[Stored items]
[Start of section]
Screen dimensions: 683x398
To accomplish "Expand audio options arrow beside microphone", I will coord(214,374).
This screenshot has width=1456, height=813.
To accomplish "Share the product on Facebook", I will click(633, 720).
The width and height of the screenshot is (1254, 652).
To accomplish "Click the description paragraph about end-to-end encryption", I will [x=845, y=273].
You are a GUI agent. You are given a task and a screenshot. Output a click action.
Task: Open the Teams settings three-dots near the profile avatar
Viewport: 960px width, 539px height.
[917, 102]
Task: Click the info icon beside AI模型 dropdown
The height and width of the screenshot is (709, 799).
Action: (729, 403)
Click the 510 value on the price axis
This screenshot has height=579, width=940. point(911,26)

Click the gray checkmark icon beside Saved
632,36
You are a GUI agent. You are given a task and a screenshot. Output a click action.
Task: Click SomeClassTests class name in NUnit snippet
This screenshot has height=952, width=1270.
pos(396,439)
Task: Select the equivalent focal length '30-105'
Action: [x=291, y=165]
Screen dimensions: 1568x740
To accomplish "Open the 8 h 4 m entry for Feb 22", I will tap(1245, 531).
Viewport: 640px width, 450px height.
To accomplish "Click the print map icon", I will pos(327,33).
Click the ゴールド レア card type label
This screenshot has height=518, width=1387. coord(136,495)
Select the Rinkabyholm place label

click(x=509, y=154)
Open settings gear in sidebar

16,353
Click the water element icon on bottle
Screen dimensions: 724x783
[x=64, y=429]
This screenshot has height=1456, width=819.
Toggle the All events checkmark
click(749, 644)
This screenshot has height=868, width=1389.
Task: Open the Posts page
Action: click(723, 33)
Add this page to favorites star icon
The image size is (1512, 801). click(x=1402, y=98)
[End of section]
**Exercise brief**
Quote each line of the data above exactly as written.

**Solution for this task**
Screen dimensions: 683x398
To accomplish "Expand audio options arrow beside microphone", I will coord(214,374).
This screenshot has width=1456, height=813.
To accomplish "Share the product on Facebook", I will click(633, 720).
The width and height of the screenshot is (1254, 652).
To accomplish "Click the description paragraph about end-to-end encryption", I will [x=845, y=273].
You are a GUI agent. You are given a task and a screenshot. Output a click action.
Task: Open the Teams settings three-dots near the profile avatar
Viewport: 960px width, 539px height.
[917, 102]
Task: Click the info icon beside AI模型 dropdown
The height and width of the screenshot is (709, 799).
Action: (729, 403)
Click the 510 value on the price axis
This screenshot has height=579, width=940. point(911,26)

Click the gray checkmark icon beside Saved
632,36
You are a GUI agent. You are given a task and a screenshot. Output a click action.
Task: Click SomeClassTests class name in NUnit snippet
This screenshot has height=952, width=1270.
pos(396,439)
Task: Select the equivalent focal length '30-105'
Action: [x=291, y=165]
Screen dimensions: 1568x740
To accomplish "Open the 8 h 4 m entry for Feb 22", I will tap(1245, 531).
Viewport: 640px width, 450px height.
To accomplish "Click the print map icon", I will pos(327,33).
Click the ゴールド レア card type label
This screenshot has height=518, width=1387. coord(136,495)
Select the Rinkabyholm place label

click(x=509, y=154)
Open settings gear in sidebar

16,353
Click the water element icon on bottle
Screen dimensions: 724x783
[x=64, y=429]
This screenshot has height=1456, width=819.
Toggle the All events checkmark
click(749, 644)
This screenshot has height=868, width=1389.
Task: Open the Posts page
Action: click(723, 33)
Add this page to favorites star icon
The image size is (1512, 801). click(x=1402, y=98)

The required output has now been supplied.